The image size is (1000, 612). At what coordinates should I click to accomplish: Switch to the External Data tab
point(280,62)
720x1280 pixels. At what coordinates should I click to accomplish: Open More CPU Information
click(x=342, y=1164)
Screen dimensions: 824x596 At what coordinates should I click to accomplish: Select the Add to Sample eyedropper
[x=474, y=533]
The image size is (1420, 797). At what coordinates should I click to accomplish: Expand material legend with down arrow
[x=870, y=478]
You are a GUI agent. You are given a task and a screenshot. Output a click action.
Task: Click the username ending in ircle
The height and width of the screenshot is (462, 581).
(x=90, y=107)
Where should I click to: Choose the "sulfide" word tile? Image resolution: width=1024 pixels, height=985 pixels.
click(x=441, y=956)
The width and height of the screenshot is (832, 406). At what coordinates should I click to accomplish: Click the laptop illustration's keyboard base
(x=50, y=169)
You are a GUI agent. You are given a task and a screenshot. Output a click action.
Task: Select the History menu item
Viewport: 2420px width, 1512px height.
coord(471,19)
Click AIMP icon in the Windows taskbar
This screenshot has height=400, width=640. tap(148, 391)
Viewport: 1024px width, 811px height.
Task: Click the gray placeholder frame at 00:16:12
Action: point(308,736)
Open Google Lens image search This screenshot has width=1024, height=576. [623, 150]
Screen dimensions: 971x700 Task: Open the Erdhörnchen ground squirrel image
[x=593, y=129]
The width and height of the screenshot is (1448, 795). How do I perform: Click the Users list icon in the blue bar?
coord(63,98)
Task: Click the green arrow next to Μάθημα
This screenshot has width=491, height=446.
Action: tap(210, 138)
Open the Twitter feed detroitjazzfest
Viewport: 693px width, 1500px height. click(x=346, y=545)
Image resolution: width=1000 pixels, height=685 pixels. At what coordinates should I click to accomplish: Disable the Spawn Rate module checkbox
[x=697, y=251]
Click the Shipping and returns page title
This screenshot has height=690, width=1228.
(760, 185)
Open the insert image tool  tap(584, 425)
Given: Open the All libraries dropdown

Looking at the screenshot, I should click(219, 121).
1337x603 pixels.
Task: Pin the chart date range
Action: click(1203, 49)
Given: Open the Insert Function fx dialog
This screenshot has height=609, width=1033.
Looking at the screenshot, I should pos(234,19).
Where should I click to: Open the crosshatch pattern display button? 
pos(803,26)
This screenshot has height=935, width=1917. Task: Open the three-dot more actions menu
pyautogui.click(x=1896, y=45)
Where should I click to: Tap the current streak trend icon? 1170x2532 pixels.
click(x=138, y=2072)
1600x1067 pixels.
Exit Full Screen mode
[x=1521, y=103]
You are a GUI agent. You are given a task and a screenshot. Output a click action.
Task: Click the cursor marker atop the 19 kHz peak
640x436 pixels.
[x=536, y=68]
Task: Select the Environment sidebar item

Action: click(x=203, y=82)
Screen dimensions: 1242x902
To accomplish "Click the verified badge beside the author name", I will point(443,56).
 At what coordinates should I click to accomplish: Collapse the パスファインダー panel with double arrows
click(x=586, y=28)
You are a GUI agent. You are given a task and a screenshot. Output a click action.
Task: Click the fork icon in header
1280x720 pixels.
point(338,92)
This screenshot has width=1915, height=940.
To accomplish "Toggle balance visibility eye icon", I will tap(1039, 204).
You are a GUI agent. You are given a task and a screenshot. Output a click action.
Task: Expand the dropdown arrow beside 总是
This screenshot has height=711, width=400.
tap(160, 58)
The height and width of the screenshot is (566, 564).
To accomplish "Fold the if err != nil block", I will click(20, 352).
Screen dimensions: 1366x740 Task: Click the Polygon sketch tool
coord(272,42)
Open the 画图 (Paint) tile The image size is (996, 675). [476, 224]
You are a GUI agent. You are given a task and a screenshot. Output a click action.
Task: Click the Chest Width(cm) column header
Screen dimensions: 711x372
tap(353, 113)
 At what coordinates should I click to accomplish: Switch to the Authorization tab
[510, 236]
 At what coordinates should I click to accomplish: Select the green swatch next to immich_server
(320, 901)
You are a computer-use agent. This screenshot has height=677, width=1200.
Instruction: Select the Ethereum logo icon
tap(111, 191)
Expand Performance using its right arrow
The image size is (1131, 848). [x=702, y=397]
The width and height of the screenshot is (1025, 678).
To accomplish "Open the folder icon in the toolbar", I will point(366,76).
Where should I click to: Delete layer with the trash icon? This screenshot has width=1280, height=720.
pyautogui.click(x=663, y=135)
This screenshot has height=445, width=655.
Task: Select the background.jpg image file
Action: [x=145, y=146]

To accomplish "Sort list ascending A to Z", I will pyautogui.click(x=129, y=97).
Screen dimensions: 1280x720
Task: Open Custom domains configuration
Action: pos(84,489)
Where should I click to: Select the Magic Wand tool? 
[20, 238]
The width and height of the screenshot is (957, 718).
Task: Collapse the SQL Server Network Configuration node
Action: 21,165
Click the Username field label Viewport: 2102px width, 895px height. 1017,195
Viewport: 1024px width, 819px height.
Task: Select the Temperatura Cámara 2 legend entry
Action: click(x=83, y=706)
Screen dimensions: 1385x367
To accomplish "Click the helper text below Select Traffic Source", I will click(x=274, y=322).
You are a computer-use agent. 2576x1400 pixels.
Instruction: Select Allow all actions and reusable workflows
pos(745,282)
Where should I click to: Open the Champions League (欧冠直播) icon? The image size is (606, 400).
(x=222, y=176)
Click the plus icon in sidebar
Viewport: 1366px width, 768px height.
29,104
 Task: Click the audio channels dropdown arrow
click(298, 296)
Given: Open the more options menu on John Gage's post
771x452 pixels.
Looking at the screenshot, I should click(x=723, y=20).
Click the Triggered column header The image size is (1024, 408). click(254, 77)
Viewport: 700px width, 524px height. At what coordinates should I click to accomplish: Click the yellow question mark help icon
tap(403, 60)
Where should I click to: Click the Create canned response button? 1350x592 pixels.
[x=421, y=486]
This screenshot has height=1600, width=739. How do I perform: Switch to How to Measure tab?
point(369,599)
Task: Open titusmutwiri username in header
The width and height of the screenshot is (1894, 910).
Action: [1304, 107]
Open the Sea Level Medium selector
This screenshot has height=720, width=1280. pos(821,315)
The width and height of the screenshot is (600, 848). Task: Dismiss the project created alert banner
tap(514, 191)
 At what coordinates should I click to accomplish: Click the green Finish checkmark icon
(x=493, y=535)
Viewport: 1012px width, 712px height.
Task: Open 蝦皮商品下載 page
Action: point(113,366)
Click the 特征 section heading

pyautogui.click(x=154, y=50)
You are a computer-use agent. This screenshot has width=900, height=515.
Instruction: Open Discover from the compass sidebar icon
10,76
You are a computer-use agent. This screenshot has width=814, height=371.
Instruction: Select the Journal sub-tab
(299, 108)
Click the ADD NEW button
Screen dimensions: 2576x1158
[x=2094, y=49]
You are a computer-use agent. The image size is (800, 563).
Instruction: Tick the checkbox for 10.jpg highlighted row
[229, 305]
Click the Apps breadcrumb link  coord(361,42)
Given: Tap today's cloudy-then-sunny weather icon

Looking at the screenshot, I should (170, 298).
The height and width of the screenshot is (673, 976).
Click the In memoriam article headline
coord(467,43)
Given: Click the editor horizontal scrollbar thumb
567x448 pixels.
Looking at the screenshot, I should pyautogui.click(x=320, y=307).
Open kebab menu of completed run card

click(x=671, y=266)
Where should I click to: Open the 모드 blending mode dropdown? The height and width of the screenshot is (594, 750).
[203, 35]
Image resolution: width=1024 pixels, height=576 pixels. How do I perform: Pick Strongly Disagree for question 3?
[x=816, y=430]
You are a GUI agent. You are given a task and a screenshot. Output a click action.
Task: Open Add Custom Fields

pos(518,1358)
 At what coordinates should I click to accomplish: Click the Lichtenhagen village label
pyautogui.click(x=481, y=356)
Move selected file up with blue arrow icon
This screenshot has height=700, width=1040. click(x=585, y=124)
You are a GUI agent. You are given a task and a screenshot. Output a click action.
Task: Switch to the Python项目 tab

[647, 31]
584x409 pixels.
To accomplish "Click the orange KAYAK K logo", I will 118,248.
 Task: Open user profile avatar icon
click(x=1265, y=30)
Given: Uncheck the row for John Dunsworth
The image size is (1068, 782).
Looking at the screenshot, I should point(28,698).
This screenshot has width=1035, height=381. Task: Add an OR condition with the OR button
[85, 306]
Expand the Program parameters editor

:: WHAT TO PRODUCE ::
Only a number belongs in the answer: the number of lines in the preceding data that hold "John".

:: FINAL ANSWER ::
2